MATERIAL FOR THIS EXERCISE:
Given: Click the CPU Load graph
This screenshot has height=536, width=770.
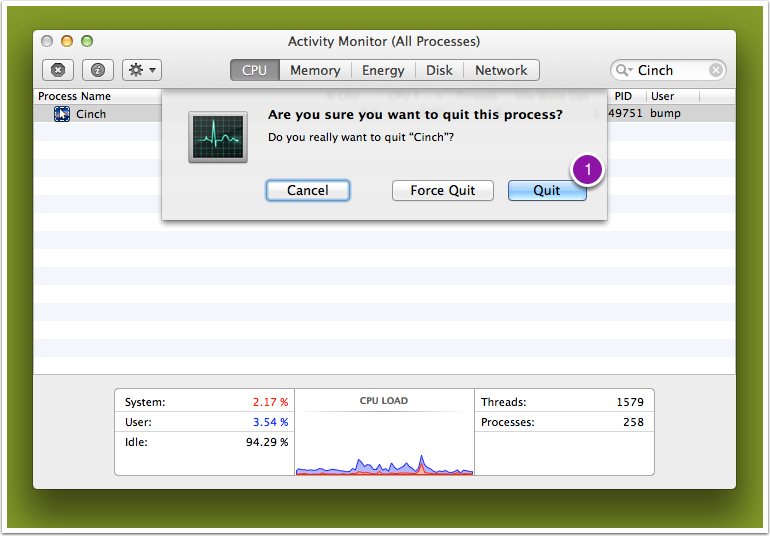Looking at the screenshot, I should (x=384, y=438).
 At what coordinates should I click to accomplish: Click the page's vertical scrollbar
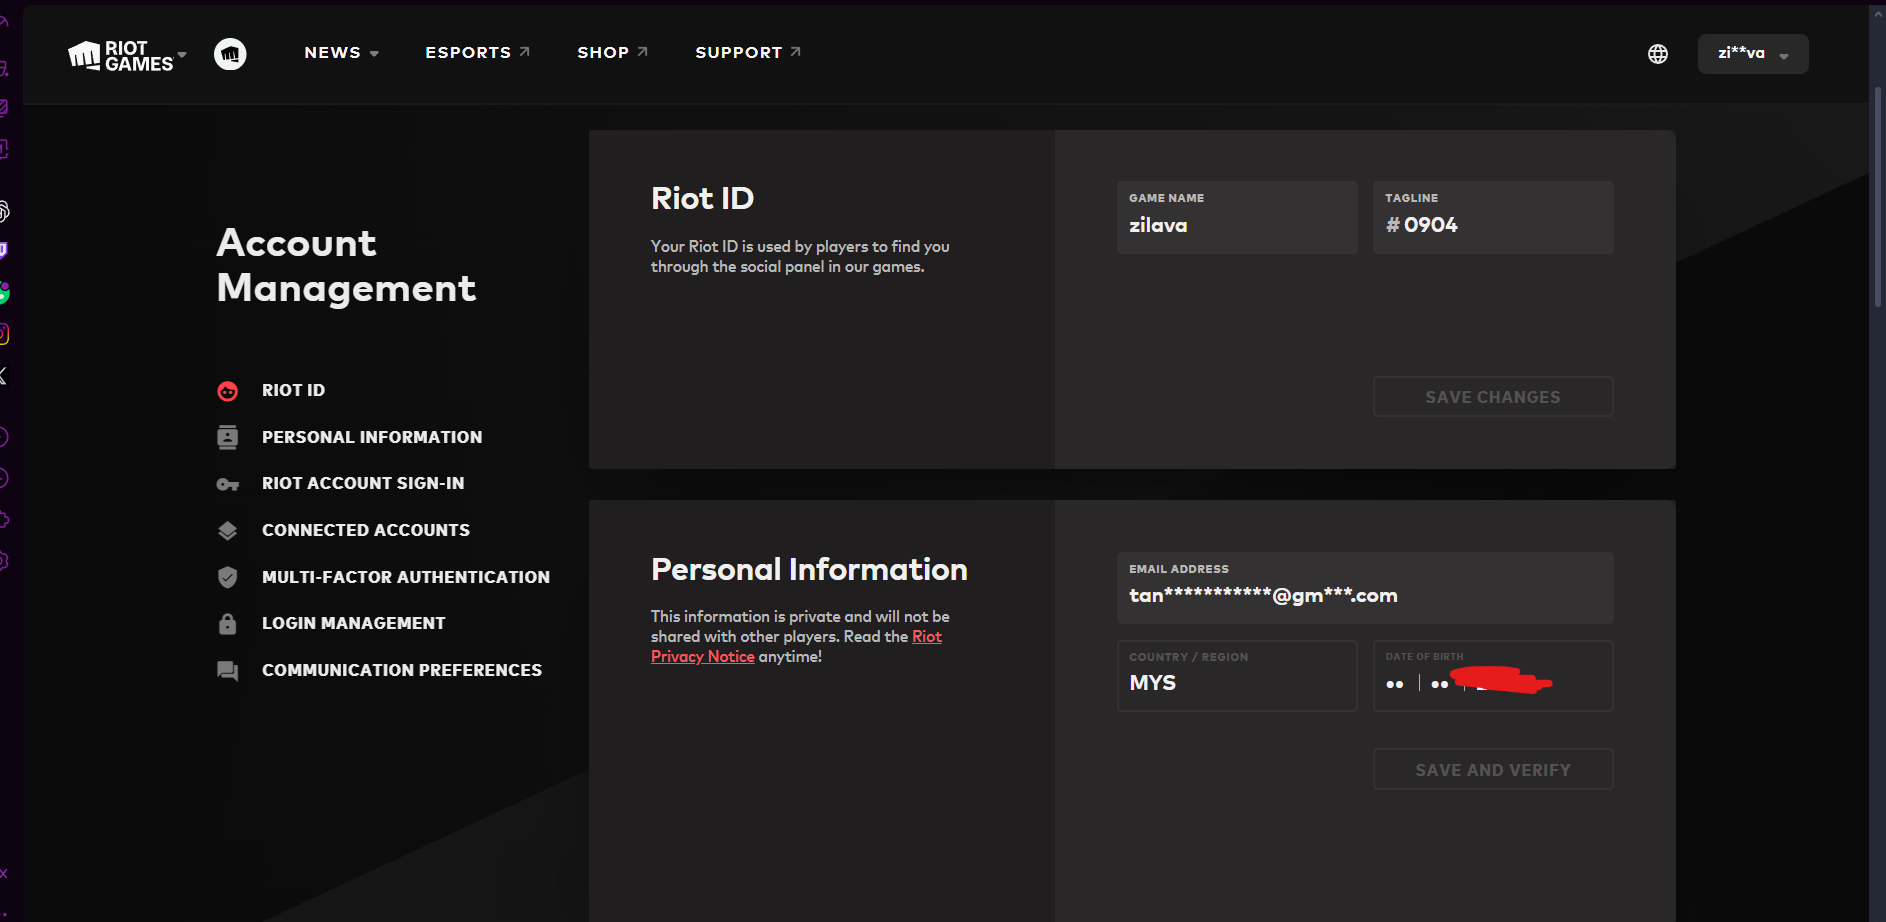pos(1878,200)
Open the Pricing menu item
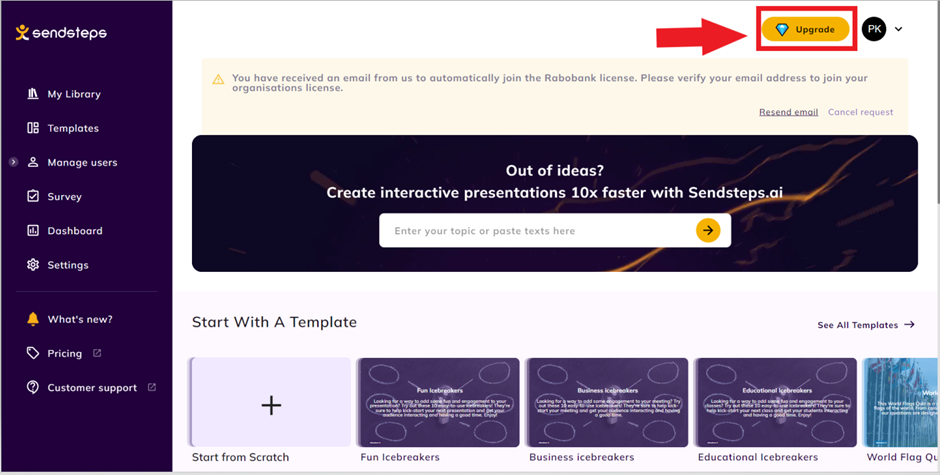This screenshot has height=475, width=940. pyautogui.click(x=65, y=353)
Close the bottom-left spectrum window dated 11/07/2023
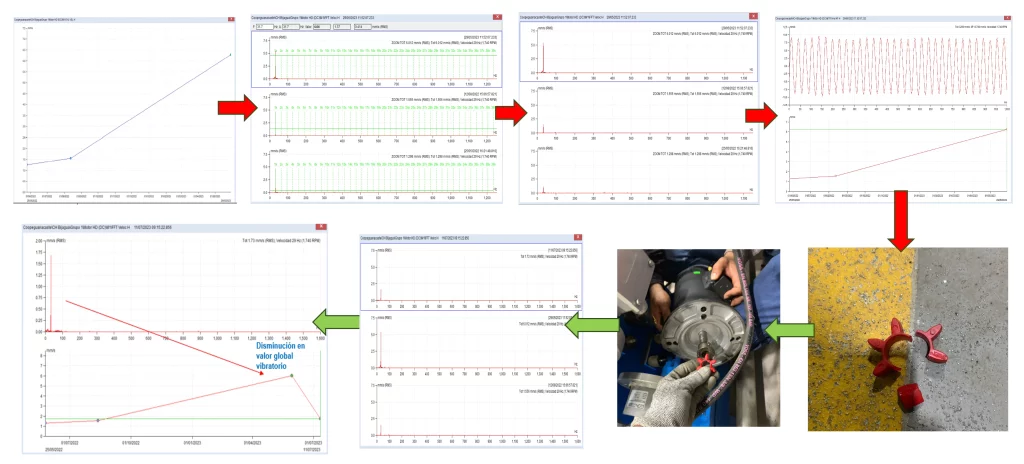The width and height of the screenshot is (1024, 464). pos(319,229)
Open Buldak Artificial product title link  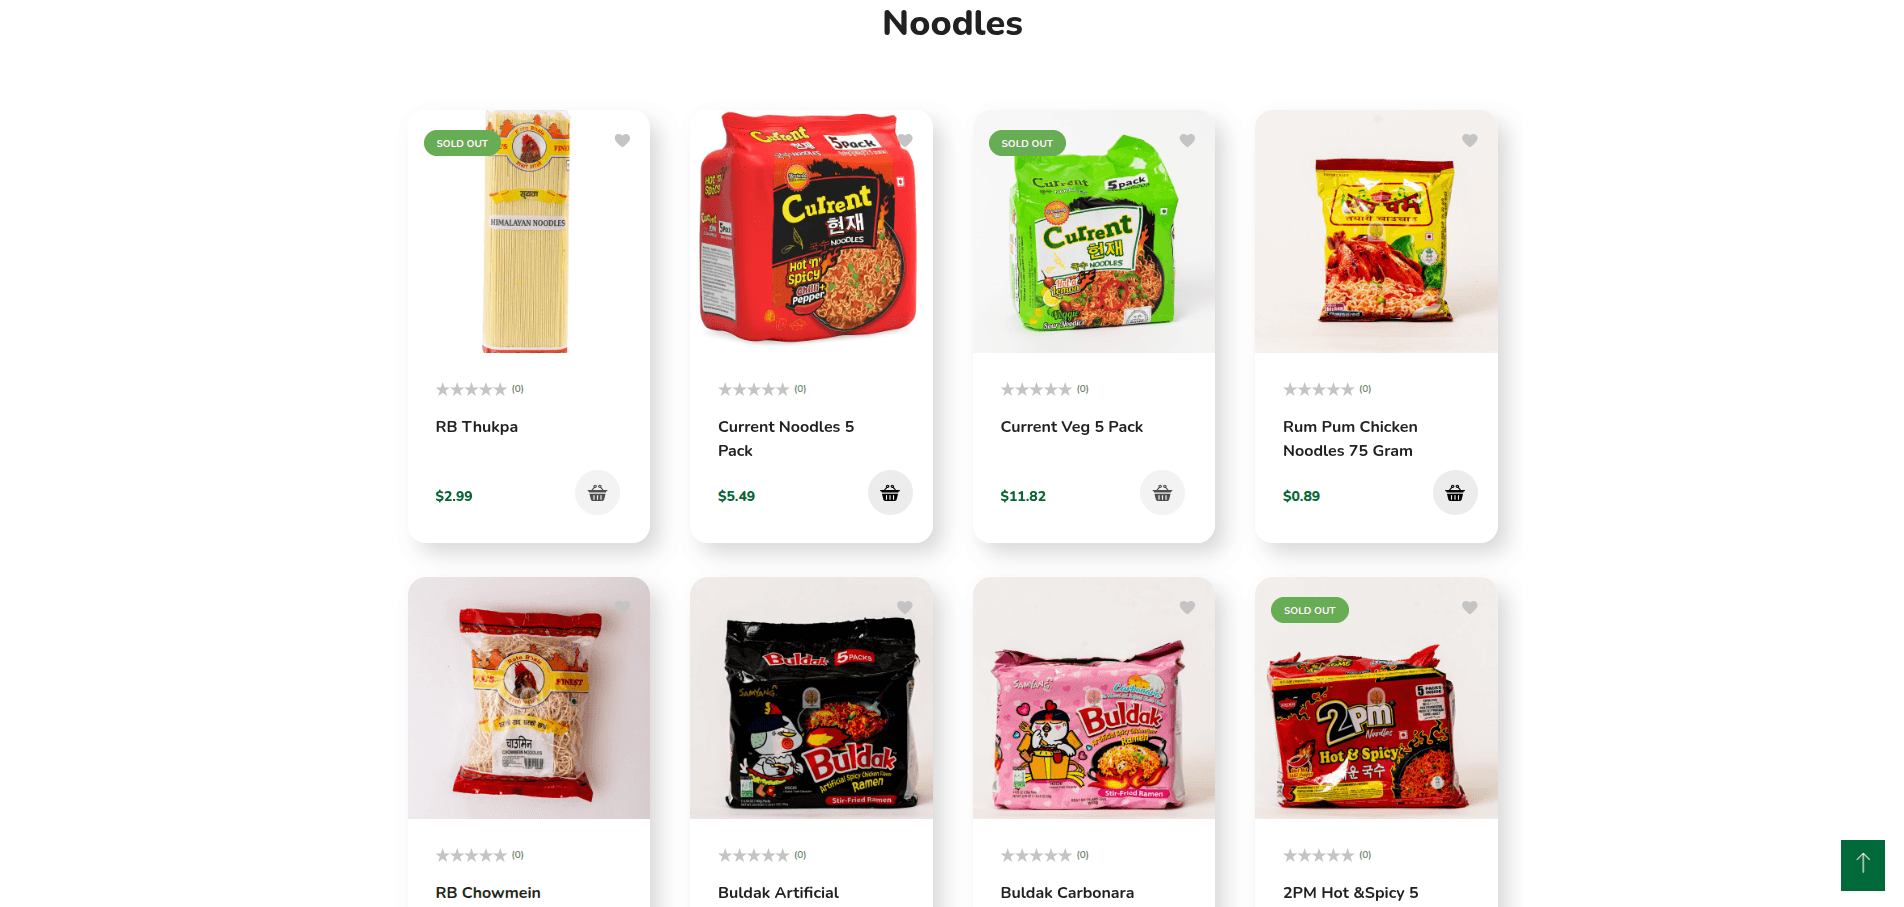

TO DO: Go to the line that contains "Close the bottom-left" and copy it and every line after it through the end of the entries, exactly, without the pictures.

THE ANSWER:
Close the bottom-left spectrum window dated 11/07/2023
The width and height of the screenshot is (1024, 464). pos(319,229)
Open Buldak Artificial product title link  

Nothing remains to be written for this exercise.